> [ACTIVITIES]
**A)** Print everything from "The American Founders" down to "the freedom project." in the passage on Kant and human freedom.
**B)** In the passage on Kant and human freedom, which three does the author call the triad of the freedom project?
**C)** Go on with the passage on Kant and human freedom from its final sentence.

*** SELECTED EXTRACT Section Begins ***

The American Founders thus inherited a human being far more complex than Aristotle's rational animal, and they focused on fashioning a sovereign to accommodate the animal as they understood him. While they were doing so, employing much the same understanding of human nature, the Scottish economists fashioned an economic system to accommodate that animal. During the same period, Immanuel Kant was clarifying concepts of mind and human nature, and a consequent concept of morals, that, I believe, have been the foundation of the human freedom ever since. Even though there is little evidence that any of the three – the Americans, the Scots, and Kant – had more than a passing acquaintance with the work of the others, I argue that each brings important concepts to the freedom equation, that each complements and completes the other, that they are the triad of the freedom project.

Kant ascertained that the human being is at once a physical creature, a cultural being, and an "autonomous" self. The human material body of material parts obeys the laws of nature. The cultural self (we are all cultural or -- Kant's word -- "heteronymous") submits to the rules, habits, virtues, beliefs, and values that the culture inculcates into each human from birth. Human actions in response to our biology or the physical world have no moral content. Human actions taken under social coercion or induced by heteronymous factors have no moral content (although these actions may be ethical). The autonomous self is our rights-bearing self, the seat of the human will, the font of our conscious choices. This is our moral self; the self that responds to the sublime and finds the path to God. In virtue of choices freely made that accord with the will of God, this self renders human dignity and supreme worth.[2]

Significantly for the future of the freedom project, Kant argued that rights are innate, not natural or God-given. As I see it, these seemingly meaningless distinctions loom large for the future of freedom. By innate, I want to think that he means that rights are an attribute of what it is to be human. Even though innate means that the attribute is buried in the human genome, it is not a physical attribute. Nature binds us to physical, biological, and psychological laws; its laws regulate the motive forces behind body function and habitual and/or conditioned behavior. Nature obviates free choice, a key feature of rights.[3]

In one sense, to say that rights are God-given is a tautology, in that everything in the universe is God-given. But the statement seems to entail something about rights being "given," as were the positive rights granted by medieval sovereigns or the rights accruing in virtue of culture or heritage, as the British and American Whigs argued. God, of course, trumps sovereigns and culture, but there is still a suggestion of privileged humans lurking behind the statement; and where there is privilege, there can be exception. Rather than God looking down on humanity and at some point blessing it (or some of it) with rights, Kant wanted to think that, just as the word "human" entails reason and language and culture, the very meaning of "human" entails rights. Moreover, although not a consideration for Kant, to say that rights are God-given, discounts the possible role of evolution in the development of the human brain and human consciousness.

*** SELECTED EXTRACT Section Ends ***
*** GIVEN INFORMATION Section Begins ***

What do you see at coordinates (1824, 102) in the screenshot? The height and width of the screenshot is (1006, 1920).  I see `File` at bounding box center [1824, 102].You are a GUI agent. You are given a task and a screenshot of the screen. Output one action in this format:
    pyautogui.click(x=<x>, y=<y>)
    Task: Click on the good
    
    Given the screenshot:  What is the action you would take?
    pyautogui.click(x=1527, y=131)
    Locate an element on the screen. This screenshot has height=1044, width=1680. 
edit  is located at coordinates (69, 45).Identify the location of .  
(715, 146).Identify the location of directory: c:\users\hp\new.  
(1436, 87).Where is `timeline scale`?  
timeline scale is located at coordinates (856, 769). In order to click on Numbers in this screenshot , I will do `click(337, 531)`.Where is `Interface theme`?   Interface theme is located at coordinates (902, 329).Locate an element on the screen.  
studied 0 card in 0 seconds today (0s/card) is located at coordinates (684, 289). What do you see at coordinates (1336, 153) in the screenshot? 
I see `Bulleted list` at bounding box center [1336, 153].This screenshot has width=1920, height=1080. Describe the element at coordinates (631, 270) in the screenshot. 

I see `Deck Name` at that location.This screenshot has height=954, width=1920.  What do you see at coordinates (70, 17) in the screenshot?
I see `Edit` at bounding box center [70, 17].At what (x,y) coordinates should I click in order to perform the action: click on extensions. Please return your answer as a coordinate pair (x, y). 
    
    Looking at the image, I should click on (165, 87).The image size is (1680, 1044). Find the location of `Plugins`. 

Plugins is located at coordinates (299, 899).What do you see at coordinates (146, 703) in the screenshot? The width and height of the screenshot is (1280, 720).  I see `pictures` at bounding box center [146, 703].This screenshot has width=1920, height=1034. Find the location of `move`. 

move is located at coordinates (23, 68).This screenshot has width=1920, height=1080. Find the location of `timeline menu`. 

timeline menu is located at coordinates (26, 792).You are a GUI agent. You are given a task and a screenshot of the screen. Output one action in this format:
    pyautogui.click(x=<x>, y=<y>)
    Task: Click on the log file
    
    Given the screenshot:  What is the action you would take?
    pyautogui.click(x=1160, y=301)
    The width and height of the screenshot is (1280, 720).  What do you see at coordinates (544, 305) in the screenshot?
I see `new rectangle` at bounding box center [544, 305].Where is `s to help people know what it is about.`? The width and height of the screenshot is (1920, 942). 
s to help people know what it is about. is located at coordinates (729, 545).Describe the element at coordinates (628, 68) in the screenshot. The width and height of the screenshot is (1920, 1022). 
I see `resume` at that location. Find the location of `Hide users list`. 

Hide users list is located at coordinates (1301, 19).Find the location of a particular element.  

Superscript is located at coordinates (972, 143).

*** GIVEN INFORMATION Section Ends ***

> [ANSWERS TO THE PROBLEMS]
**A)**
The American Founders thus inherited a human being far more complex than Aristotle's rational animal, and they focused on fashioning a sovereign to accommodate the animal as they understood him. While they were doing so, employing much the same understanding of human nature, the Scottish economists fashioned an economic system to accommodate that animal. During the same period, Immanuel Kant was clarifying concepts of mind and human nature, and a consequent concept of morals, that, I believe, have been the foundation of the human freedom ever since. Even though there is little evidence that any of the three – the Americans, the Scots, and Kant – had more than a passing acquaintance with the work of the others, I argue that each brings important concepts to the freedom equation, that each complements and completes the other, that they are the triad of the freedom project.

**B)** The Americans, the Scots, and Kant.

**C)**
Had the Founders – especially the Southern Founders – had the benefit of Kant's analysis, perhaps, to be as intellectually honest as (we know) they strove to be, I think they would have had to face the slavery contradiction more squarely. Even though some nineteenth century Southern Americans went so far as to argue that Africans were not human, no one engaged in the debates at the Constitutional Convention or during the ratification process made that assertion. The real problem was that, despite Jefferson's words in the Declaration of Independence, patriots were largely muddled about source of rights (whether from God or culture or some combination of the two). Most, many historians have argued, were motivated more to restore their Whiggish British rights that inured only to "members of society" than to recognize rights inuring to everyone. Africans and Native Americans may have been human, but they were not members of society.